Exercise – In exact form, set down only those lines of the material that run from its first line to the line with "Click Medium icon on Unacademy dashboard card", inclusive.

Information provided –
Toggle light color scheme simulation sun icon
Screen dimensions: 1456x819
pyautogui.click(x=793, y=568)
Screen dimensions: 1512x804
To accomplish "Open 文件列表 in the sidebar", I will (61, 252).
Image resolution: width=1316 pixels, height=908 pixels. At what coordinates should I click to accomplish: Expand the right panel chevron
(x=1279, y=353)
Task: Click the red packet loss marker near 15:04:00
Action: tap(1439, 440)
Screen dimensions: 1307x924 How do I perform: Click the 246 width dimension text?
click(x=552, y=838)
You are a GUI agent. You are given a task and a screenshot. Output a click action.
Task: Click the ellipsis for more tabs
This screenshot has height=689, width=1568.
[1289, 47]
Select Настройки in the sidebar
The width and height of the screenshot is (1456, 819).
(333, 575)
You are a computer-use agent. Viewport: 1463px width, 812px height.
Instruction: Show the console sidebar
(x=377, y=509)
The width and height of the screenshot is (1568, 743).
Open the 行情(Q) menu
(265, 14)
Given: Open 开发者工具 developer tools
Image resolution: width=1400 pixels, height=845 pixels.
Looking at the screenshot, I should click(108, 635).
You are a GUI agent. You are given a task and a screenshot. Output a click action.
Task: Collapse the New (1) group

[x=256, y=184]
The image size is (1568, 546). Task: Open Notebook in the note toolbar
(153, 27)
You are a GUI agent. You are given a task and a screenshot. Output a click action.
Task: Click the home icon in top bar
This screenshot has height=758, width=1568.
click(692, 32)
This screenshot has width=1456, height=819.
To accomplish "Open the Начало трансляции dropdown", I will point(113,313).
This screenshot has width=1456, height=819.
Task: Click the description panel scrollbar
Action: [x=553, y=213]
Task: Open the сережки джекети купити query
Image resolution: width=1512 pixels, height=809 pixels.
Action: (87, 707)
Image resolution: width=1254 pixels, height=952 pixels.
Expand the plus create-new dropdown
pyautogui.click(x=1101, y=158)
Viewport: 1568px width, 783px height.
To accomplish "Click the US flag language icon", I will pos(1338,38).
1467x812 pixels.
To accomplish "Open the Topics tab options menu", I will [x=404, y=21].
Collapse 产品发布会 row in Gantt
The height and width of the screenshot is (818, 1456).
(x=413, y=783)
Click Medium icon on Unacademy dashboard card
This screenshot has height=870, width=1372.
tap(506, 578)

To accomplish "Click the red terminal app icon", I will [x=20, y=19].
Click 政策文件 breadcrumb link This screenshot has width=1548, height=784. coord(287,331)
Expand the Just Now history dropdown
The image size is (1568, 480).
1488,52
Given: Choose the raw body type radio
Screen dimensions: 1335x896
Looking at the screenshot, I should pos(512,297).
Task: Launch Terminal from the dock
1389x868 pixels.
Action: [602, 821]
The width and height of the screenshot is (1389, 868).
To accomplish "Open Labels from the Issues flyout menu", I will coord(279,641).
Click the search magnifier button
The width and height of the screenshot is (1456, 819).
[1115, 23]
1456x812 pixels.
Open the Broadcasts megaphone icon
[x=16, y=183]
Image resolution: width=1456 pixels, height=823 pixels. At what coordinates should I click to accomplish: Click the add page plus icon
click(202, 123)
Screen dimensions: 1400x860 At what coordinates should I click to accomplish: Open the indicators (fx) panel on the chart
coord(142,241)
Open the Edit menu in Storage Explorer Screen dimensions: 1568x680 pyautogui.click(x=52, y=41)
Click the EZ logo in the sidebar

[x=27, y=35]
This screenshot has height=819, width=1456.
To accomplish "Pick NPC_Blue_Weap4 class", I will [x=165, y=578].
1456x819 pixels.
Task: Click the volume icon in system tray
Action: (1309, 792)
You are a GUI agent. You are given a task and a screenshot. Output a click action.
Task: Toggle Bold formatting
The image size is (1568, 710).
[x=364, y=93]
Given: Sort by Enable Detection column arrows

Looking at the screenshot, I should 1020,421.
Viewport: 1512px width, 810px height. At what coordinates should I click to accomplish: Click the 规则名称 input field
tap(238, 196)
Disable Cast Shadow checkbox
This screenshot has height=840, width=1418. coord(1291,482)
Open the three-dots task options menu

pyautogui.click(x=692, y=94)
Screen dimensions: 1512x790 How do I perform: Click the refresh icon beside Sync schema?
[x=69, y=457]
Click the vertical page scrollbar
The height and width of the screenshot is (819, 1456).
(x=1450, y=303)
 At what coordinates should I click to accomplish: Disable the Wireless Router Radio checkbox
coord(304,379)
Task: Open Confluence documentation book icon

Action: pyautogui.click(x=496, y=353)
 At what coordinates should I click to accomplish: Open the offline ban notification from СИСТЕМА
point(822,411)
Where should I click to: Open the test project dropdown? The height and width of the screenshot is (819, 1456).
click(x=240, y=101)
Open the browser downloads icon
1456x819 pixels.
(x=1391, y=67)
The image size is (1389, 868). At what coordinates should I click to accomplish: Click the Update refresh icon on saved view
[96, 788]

Answer below –
Toggle light color scheme simulation sun icon
Screen dimensions: 1456x819
pyautogui.click(x=793, y=568)
Screen dimensions: 1512x804
To accomplish "Open 文件列表 in the sidebar", I will (61, 252).
Image resolution: width=1316 pixels, height=908 pixels. At what coordinates should I click to accomplish: Expand the right panel chevron
(x=1279, y=353)
Task: Click the red packet loss marker near 15:04:00
Action: tap(1439, 440)
Screen dimensions: 1307x924 How do I perform: Click the 246 width dimension text?
click(x=552, y=838)
You are a GUI agent. You are given a task and a screenshot. Output a click action.
Task: Click the ellipsis for more tabs
This screenshot has height=689, width=1568.
[1289, 47]
Select Настройки in the sidebar
The width and height of the screenshot is (1456, 819).
(333, 575)
You are a computer-use agent. Viewport: 1463px width, 812px height.
Instruction: Show the console sidebar
(x=377, y=509)
The width and height of the screenshot is (1568, 743).
Open the 行情(Q) menu
(265, 14)
Given: Open 开发者工具 developer tools
Image resolution: width=1400 pixels, height=845 pixels.
Looking at the screenshot, I should click(108, 635).
You are a GUI agent. You are given a task and a screenshot. Output a click action.
Task: Collapse the New (1) group

[x=256, y=184]
The image size is (1568, 546). Task: Open Notebook in the note toolbar
(153, 27)
You are a GUI agent. You are given a task and a screenshot. Output a click action.
Task: Click the home icon in top bar
This screenshot has height=758, width=1568.
click(692, 32)
This screenshot has width=1456, height=819.
To accomplish "Open the Начало трансляции dropdown", I will point(113,313).
This screenshot has width=1456, height=819.
Task: Click the description panel scrollbar
Action: [x=553, y=213]
Task: Open the сережки джекети купити query
Image resolution: width=1512 pixels, height=809 pixels.
Action: (87, 707)
Image resolution: width=1254 pixels, height=952 pixels.
Expand the plus create-new dropdown
pyautogui.click(x=1101, y=158)
Viewport: 1568px width, 783px height.
To accomplish "Click the US flag language icon", I will pos(1338,38).
1467x812 pixels.
To accomplish "Open the Topics tab options menu", I will [x=404, y=21].
Collapse 产品发布会 row in Gantt
The height and width of the screenshot is (818, 1456).
(x=413, y=783)
Click Medium icon on Unacademy dashboard card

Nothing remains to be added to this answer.